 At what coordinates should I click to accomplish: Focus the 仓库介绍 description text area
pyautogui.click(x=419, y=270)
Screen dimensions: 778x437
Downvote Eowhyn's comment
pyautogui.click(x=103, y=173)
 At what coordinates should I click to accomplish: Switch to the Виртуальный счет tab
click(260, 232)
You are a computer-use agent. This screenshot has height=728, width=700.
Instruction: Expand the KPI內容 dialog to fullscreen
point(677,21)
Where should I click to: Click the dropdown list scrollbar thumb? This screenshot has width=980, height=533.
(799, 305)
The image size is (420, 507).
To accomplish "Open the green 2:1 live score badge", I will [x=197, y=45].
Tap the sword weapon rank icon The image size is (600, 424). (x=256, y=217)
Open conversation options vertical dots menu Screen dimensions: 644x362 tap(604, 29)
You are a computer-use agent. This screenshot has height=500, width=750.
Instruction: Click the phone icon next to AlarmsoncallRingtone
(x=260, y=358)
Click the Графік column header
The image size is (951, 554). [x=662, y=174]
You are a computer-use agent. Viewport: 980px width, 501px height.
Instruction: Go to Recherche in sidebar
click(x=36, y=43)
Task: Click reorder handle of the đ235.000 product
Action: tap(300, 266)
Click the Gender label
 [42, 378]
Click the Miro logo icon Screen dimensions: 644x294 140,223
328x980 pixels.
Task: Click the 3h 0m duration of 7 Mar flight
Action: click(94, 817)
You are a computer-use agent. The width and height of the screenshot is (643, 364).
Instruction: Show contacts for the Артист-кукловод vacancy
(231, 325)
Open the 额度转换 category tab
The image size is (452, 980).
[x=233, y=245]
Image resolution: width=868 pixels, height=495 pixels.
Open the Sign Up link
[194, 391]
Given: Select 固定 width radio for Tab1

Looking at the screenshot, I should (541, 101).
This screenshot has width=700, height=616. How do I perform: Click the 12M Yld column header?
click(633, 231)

__________________________________________________

EXERCISE REQUIREMENTS »
Write out, please, only the lines from the one with "Given: Select 固定 width radio for Tab1" through the last line above, both included and unchanged.

TASK RESPONSE »
Given: Select 固定 width radio for Tab1

Looking at the screenshot, I should (541, 101).
This screenshot has width=700, height=616. How do I perform: Click the 12M Yld column header?
click(633, 231)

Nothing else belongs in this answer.